Task to carry out: Your answer should be every line below that includes the word "menu".

Extracted entries:
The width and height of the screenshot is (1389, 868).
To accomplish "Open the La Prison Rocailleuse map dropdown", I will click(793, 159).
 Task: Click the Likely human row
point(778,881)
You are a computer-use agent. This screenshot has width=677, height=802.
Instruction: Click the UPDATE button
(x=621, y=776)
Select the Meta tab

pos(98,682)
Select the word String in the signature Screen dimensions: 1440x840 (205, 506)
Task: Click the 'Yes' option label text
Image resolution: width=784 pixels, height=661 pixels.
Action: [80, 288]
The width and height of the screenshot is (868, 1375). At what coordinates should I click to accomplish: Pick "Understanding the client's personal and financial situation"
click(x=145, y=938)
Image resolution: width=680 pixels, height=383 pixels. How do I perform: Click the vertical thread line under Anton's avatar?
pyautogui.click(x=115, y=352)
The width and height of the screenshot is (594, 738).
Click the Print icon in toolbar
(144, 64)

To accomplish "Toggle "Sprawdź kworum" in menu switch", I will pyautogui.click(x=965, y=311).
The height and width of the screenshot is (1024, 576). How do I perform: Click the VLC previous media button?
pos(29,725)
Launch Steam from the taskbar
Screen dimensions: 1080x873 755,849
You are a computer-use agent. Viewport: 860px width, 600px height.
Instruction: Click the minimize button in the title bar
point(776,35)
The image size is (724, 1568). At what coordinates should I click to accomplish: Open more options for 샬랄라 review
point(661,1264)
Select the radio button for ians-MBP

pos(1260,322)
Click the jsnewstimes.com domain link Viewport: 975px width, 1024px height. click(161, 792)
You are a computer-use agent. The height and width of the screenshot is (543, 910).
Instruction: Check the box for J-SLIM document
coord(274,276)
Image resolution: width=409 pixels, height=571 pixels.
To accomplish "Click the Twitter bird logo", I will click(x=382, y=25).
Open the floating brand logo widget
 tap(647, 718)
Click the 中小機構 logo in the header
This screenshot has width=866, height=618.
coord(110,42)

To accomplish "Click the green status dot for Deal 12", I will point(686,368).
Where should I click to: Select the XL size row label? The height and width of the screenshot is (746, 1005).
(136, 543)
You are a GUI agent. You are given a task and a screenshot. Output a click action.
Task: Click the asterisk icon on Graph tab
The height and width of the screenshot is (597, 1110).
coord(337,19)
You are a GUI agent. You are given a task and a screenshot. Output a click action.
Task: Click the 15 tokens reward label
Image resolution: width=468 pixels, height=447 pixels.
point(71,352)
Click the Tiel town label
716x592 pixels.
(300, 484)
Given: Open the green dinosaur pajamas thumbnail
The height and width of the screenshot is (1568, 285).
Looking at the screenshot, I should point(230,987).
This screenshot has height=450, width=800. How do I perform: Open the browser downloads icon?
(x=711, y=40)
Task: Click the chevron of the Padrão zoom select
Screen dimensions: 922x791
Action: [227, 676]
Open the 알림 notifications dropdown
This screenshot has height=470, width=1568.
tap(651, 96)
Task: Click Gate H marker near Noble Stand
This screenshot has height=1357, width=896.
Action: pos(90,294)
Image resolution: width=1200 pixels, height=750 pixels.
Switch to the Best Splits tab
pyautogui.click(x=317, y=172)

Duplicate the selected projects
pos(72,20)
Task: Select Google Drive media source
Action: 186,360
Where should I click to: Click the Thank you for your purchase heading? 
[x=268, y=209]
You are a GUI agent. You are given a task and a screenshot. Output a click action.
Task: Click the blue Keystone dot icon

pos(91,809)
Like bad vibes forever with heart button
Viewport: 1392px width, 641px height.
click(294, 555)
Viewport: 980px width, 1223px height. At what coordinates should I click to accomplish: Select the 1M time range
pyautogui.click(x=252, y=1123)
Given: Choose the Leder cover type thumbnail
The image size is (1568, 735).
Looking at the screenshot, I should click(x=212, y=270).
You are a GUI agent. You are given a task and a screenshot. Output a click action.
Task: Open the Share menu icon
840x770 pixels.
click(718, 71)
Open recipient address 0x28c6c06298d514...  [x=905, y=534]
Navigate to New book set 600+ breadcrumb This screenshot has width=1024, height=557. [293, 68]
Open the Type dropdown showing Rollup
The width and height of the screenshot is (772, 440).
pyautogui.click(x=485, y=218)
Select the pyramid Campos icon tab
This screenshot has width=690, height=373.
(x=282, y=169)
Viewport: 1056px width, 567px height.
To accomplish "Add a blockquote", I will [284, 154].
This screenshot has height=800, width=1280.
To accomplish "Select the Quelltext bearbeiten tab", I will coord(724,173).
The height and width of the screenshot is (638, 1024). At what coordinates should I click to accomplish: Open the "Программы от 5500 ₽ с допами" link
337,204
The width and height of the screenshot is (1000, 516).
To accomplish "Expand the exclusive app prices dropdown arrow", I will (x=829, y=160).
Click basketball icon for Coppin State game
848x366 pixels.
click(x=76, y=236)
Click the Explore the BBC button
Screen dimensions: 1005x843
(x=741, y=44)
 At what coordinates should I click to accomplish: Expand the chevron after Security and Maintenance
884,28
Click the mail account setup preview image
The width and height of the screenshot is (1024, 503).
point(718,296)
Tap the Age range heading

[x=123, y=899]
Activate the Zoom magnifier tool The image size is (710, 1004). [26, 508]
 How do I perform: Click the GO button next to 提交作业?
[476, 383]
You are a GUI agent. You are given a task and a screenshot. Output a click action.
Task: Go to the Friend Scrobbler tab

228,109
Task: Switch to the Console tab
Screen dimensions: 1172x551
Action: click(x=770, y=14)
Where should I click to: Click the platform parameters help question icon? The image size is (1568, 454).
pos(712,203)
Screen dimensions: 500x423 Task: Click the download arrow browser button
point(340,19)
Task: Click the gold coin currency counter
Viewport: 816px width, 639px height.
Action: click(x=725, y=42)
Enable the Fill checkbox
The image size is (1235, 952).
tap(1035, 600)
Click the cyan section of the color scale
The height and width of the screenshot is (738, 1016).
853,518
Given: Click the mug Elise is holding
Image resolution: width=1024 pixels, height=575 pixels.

Your solution:
To accomplish "Toggle "Sprawdź kworum" in menu switch", I will pyautogui.click(x=965, y=311).
Task: Open the Share menu icon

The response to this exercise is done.